À tra­vers ce roman ini­tia­tique déployé sur un fond de satire sociale, Tom Wolfe décor­tique pro­di­gieu­se­ment les us et cou­tumes d’une armada d’adolescents éteints, gor­gés de bière, libi­di­neux et sans sur­prise. Si bien que l’on se rend vite compte qu’il y a peu de pro­diges et de grandes âmes sur les bancs de cette fabrique à élite. Et l’on apprend beau­coup sur les mœurs par­fois étranges des ados outre-Atlantique : le “dor­ceste”, le “sexile”… ces termes éso­té­riques n’auront plus de secrets pour vous car Tom Wolfe vous emmène au cœur des foules.

La ver­tueuse et vir­gi­nale Char­lotte Sim­mons, qui jusqu’alors errait en soli­taire dans les hautes sphères du savoir, s’enivrant de culture et de connais­sances, vendra-t-elle son âme pour jouir un peu de cet impro­bable Graal qui lui échappe : la “cooli­tude” tant convoi­tée ?
En fili­grane de ce dilemme exis­ten­tiel que sera l’aventure de Char­lotte, se des­sine un thème cher à l’auteur qui, mieux que qui­conque, narre avec brio et jus­tesse la faillite de l’homme qui se prend au piège du fatal péché d’orgueil.
Vanité, vanité, tout n’est que vanité (L’Ecclésiaste). Dans la digne ligne du Bûcher des vani­tés, on peut encore goû­ter au plai­sir exta­tique de voir Tom Wolfe éplu­cher les ver­tiges cau­sés par nos inexo­rables vani­tés humaines…

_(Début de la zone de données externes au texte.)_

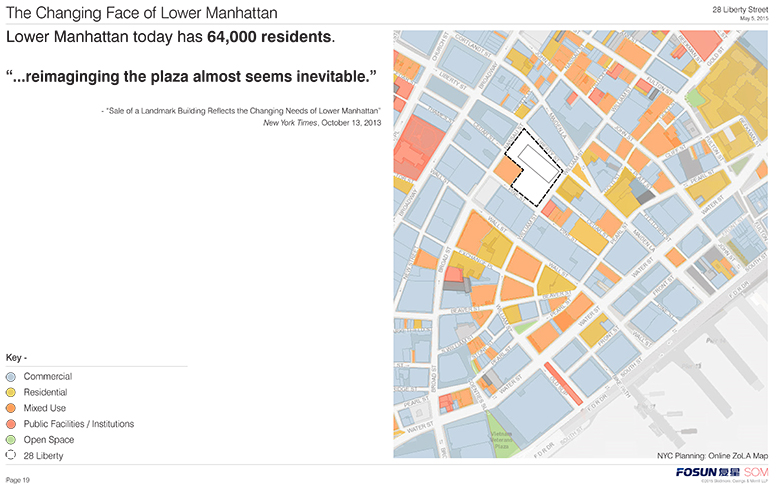This screenshot has width=777, height=485.
Task: Click the 'Key -' legend heading
Action: coord(16,358)
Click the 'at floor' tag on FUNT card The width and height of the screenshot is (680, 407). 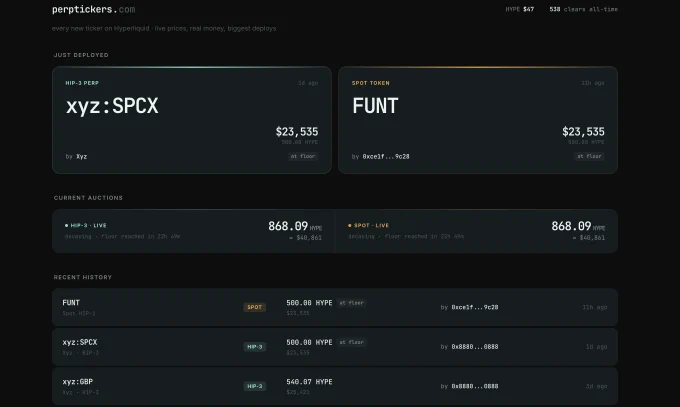589,156
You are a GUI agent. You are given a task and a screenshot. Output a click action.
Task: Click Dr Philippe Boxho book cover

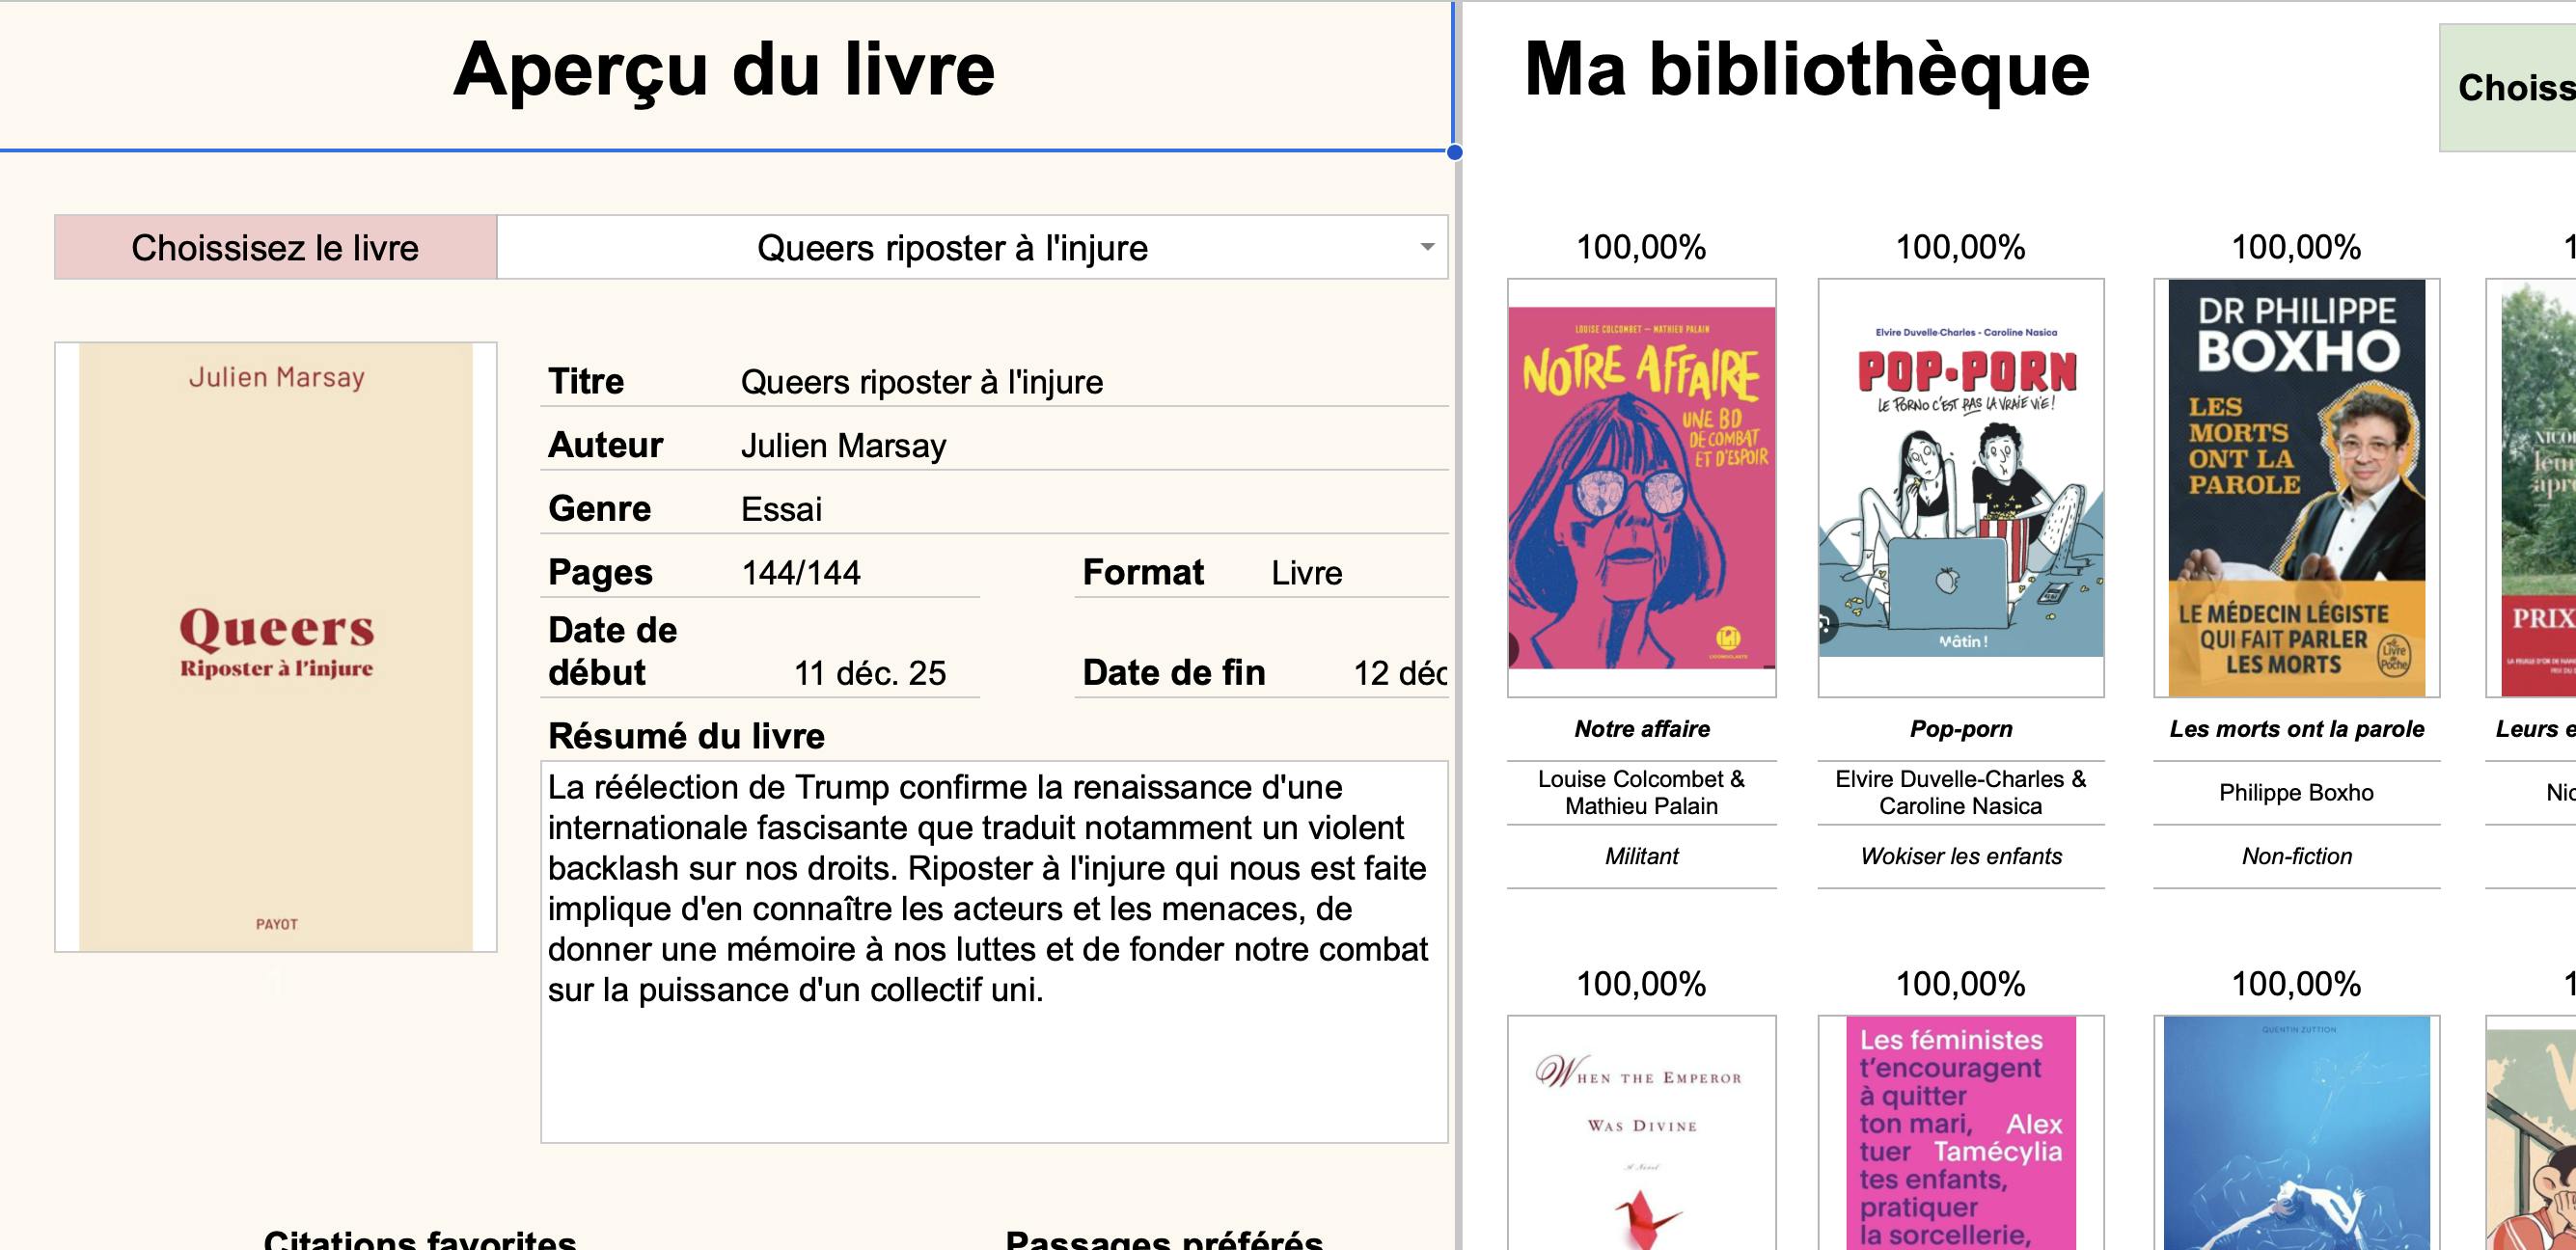[x=2296, y=487]
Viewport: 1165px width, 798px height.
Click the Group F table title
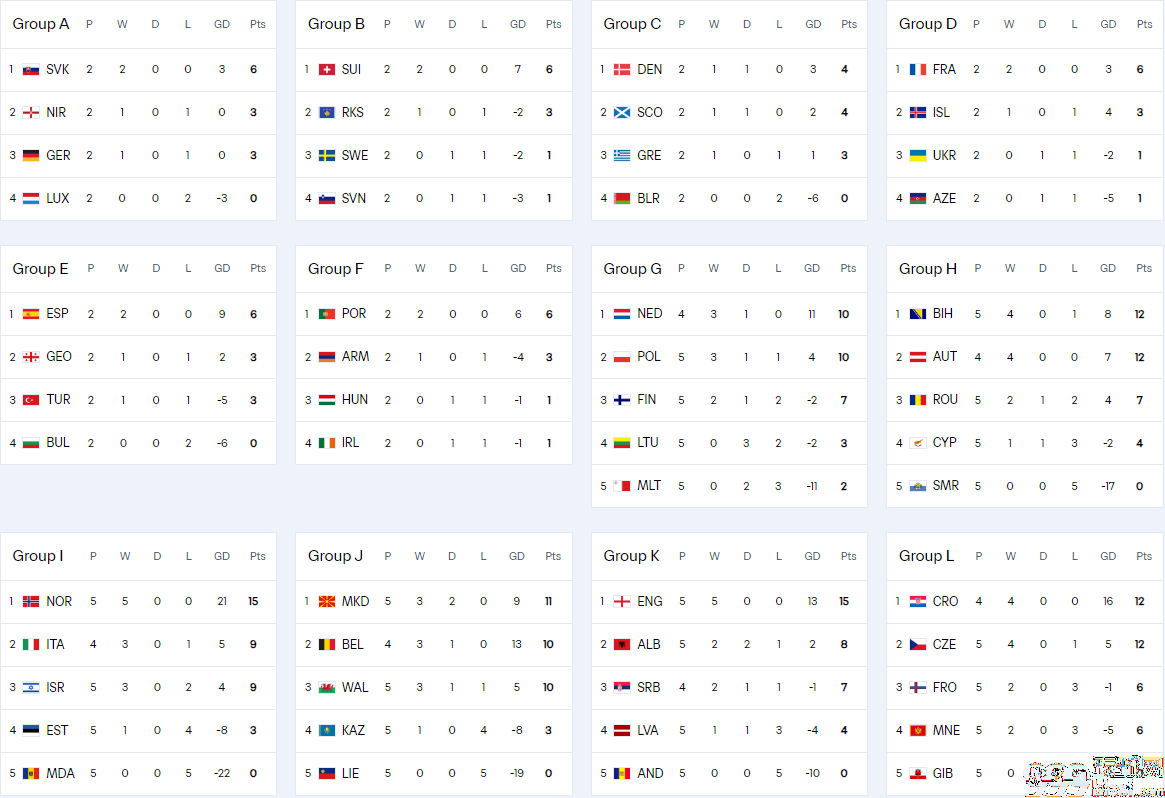(336, 269)
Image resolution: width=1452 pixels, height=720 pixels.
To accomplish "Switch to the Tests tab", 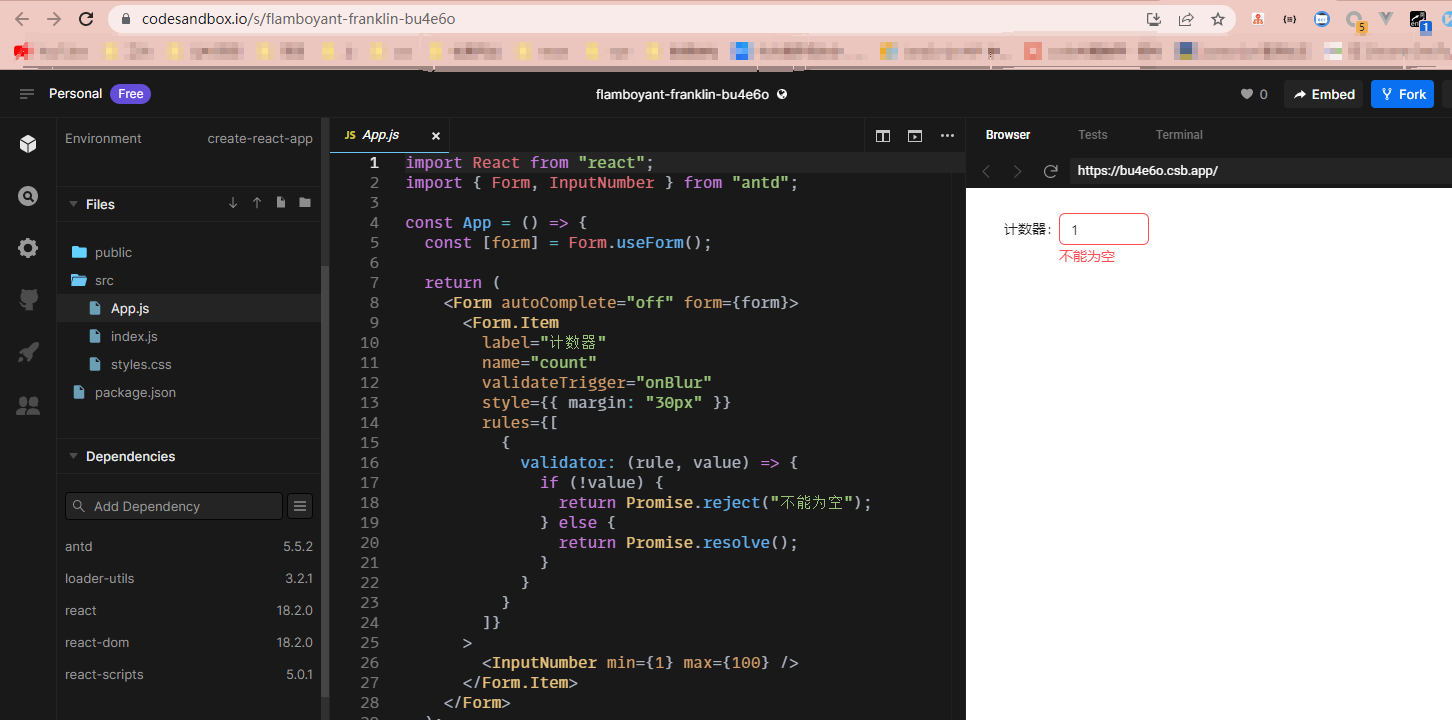I will pos(1093,134).
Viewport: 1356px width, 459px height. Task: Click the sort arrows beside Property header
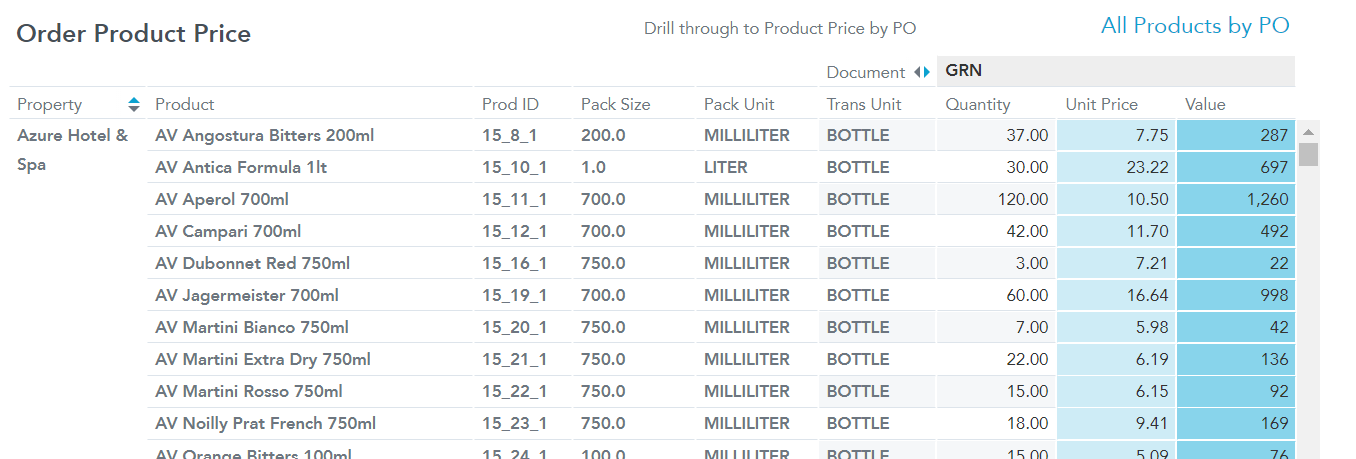coord(134,104)
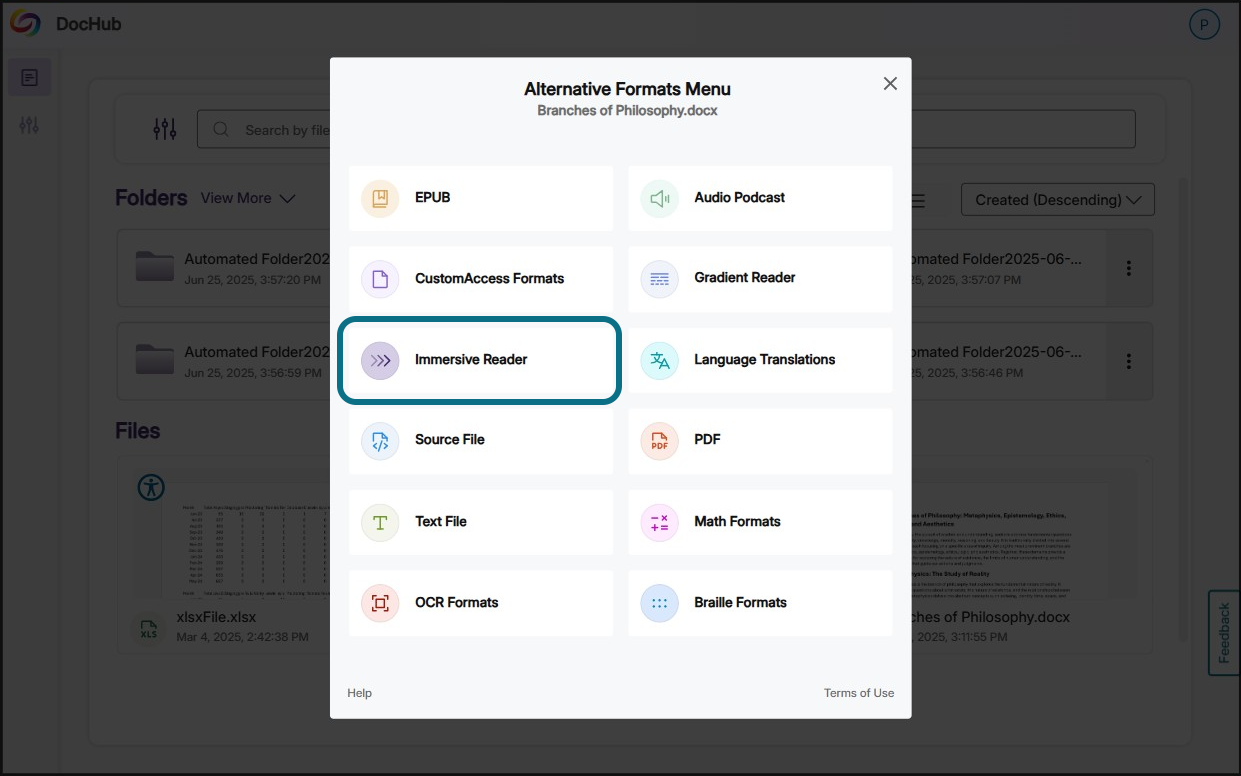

Grand cru de la lit­té­ra­ture amé­ri­caine, aven­ture épique , Moi, Char­lotte Sim­mons est aussi un incroyable por­trait de la société amé­ri­caine contem­po­raine. Car prendre la mesure de ce choc des cultures qui se joue au fin fond de ces uni­ver­si­tés — pres­ti­gieuses mais non moins titu­bantes - est fon­da­men­tal pour sai­sir l’Amérique d’aujourd’hui.
Et c’est là que Tom Wolfe va plus loin et ne se can­tonne pas au roman d’apprentissage. Car sur ces bancs, se joue une féroce bataille : celle des “États bleus” (côtes Est et Ouest des États-Unis à majo­rité démo­crate) contre les “États rouges” (le cœur de l’Amérique, à forte ten­dance répu­bli­caine). C’est la ren­contre d’une Amé­rique pro­fonde, morale, rus­tique, tra­di­tion­nelle et puri­taine avec une Amé­rique cos­mo­po­lite, avant-gardiste, épi­cu­rienne, consom­ma­trice et ostentatoire.

C’est cette Amé­rique faus­se­ment mani­chéenne, tiraillée par d’incernables luttes iden­ti­taires et qui ido­lâtre ses grands mythes fon­da­teurs comme ses icônes de paco­tille, c’est cette Amé­rique pro­fon­dé­ment schi­zo­phrène que nous livre en pâture Tom Wolfe, récon­ci­liant les fous d’Amérique comme ses pires détrac­teurs, autour d’un roman… royal !

sonia rahal

   
 

Tom Wolfe, Moi, Char­lotte Sim­mons (tra­duit par Ber­nard Cohen), Robert Laf­font coll. “Pavillons”, mars 2006, 651 p. — 24,00 €.